> Information:
• • • • •
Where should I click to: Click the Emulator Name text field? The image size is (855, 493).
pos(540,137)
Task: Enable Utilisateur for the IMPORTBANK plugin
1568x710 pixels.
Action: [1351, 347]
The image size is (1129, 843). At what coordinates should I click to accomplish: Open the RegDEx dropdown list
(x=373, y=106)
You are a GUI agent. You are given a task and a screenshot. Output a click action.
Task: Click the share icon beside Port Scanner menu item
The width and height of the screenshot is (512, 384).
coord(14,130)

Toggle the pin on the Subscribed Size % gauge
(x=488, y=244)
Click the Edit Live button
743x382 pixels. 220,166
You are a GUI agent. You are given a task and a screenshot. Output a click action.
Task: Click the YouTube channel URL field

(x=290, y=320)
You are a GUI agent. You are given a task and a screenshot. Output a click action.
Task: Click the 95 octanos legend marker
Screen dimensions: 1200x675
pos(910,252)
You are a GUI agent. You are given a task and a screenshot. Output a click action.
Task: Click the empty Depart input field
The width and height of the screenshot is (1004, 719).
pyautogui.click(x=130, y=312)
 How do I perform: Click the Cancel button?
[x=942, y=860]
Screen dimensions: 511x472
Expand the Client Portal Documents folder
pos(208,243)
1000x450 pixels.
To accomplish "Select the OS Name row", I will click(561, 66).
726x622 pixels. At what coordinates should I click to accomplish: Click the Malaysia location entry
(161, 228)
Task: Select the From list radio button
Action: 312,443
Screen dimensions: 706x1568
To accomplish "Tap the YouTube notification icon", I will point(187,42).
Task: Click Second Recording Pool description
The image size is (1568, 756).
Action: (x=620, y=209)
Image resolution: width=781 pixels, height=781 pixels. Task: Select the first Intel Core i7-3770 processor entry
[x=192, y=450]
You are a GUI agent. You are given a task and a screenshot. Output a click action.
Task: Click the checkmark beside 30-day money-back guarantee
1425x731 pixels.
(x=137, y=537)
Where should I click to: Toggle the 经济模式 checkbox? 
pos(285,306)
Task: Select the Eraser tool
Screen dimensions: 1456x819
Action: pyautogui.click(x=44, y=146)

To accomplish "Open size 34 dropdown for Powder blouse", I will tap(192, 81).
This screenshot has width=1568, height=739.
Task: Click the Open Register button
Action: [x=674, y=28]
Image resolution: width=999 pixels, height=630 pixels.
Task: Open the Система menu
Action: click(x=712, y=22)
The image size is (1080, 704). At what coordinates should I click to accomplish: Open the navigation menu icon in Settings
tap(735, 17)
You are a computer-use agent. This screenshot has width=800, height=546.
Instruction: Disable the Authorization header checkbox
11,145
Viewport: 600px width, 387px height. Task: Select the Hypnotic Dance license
• • • • •
> Your instructions:
Among the lines of the material above, count those that include "beside" and report that number alone.

> Reply to the task:
2